In an observational retrospective cohort study, the electronic medical records database (EMR) records of all active patients in a private vitreoretinal practice having undergone SDM RPT for dry AMD were reviewed, classified by AREDS categories, and analyzed for the primary endpoint of new CNV after treatment.

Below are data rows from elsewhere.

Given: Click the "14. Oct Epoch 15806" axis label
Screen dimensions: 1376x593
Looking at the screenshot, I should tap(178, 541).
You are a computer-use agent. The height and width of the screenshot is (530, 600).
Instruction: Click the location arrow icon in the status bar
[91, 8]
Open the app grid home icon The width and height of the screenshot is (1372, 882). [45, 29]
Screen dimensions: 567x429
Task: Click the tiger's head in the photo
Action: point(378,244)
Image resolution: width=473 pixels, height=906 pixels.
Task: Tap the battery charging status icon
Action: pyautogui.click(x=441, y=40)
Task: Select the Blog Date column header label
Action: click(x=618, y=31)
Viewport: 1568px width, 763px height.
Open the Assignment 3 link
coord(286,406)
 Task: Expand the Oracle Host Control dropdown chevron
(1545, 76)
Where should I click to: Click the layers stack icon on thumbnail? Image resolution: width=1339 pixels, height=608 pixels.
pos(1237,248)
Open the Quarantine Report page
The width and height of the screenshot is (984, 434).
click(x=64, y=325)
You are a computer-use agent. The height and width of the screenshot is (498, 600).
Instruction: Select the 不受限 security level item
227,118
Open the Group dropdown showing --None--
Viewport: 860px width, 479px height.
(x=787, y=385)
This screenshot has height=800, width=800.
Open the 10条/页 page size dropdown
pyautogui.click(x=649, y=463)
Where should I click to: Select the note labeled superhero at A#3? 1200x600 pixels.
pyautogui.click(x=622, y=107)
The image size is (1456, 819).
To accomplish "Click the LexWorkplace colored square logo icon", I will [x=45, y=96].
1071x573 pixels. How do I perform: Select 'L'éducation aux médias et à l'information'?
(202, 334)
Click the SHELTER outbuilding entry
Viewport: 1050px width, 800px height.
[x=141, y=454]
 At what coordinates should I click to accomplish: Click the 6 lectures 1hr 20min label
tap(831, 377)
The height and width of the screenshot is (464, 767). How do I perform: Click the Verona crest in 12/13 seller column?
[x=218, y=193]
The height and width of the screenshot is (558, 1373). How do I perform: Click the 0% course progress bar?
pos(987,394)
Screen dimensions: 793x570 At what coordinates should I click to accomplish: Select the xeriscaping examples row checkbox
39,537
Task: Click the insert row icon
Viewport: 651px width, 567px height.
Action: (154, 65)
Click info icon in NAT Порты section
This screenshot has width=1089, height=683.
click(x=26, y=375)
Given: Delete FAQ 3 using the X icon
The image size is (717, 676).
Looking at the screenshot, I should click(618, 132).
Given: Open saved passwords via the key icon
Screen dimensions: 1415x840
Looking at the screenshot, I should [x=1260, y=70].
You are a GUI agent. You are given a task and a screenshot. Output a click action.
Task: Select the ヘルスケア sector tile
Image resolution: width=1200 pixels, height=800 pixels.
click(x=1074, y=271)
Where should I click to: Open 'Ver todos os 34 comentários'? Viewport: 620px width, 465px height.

Treatment was offered to 305/326 (94%) treatment candidates during the study period, and elected by 296 (97%). Postoperative follow up (avg. 20 mos) was available for 290 treated patients (432 eyes, 98%). Risk factors for CNV included age (avg. 83 years, 68% over 80); high prevalence of reticular pseudodrusen (RPD) (158 eyes, 37%); high AREDS severity (77% category 3 and 4); and high prevalence fellow eye CNV (118 eyes, 27%). Without adjusting for these risk factors, the incidence of new CNV was 7/432 (1.6%, annualized rate 0.97%). RPD and fellow eye CNV increased the risk of CNV post SDM RPT (p=0.02, each). Systemic hypertension lowered the risk (p=0.048). For eyes completing 12 months follow up, there were 4 progressions in 4963 person-eye months (0.81 progressions per 1,000 person-eye months). For eyes completing 24 months follow up, there were 6 progressions in 7635 total person-eye months (0.79 progressions per 1000 person-eye months). Visually acuity (VA) was stabilized. There were no adverse treatment effects.
In a high-risk population, SDM RPT markedly reduced the risk of new CNV in dry AMD and stabilized VA, without adverse treatment effects. SDM RPT may offer a new, safe, and highly effective method of reducing the risk of vision loss in patients with dry AMD.